• EXERCISE AIM: Output every line from the start of the records down to the one containing "The width and", inclusive, as a numbered list with blank lines omitted.

A sequence of records:
--------------------------------

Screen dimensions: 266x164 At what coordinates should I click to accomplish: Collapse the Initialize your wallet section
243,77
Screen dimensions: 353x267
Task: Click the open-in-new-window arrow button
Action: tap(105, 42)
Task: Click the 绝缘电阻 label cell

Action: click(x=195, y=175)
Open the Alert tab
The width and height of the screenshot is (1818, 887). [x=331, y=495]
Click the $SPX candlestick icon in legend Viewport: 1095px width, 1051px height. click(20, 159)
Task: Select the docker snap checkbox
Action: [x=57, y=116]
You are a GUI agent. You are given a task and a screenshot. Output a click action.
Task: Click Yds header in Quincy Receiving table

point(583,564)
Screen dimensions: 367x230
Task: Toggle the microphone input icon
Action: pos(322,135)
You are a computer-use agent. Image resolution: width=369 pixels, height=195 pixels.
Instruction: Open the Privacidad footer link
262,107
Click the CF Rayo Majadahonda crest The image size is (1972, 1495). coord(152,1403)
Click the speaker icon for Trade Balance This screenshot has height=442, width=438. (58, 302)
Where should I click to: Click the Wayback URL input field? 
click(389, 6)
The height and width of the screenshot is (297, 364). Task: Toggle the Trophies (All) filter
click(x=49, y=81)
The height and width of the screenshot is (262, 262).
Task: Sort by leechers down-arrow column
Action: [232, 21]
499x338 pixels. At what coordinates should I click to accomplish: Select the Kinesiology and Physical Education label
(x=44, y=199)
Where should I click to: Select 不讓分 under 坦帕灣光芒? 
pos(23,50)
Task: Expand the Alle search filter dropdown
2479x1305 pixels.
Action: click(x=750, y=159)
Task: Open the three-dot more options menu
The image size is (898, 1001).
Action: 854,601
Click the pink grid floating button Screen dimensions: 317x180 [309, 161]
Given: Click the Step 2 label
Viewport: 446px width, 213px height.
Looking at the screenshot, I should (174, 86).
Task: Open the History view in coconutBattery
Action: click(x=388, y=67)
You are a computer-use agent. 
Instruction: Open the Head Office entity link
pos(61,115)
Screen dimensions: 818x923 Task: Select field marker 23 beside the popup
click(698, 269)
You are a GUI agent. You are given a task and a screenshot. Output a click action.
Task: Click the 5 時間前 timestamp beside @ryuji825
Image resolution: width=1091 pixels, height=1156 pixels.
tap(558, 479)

--------------------------------

• RESULT OF THIS TASK:
1. Screen dimensions: 266x164 At what coordinates should I click to accomplish: Collapse the Initialize your wallet section
2. 243,77
3. Screen dimensions: 353x267
4. Task: Click the open-in-new-window arrow button
5. Action: tap(105, 42)
6. Task: Click the 绝缘电阻 label cell
7. Action: click(x=195, y=175)
8. Open the Alert tab
9. The width and height of the screenshot is (1818, 887). [x=331, y=495]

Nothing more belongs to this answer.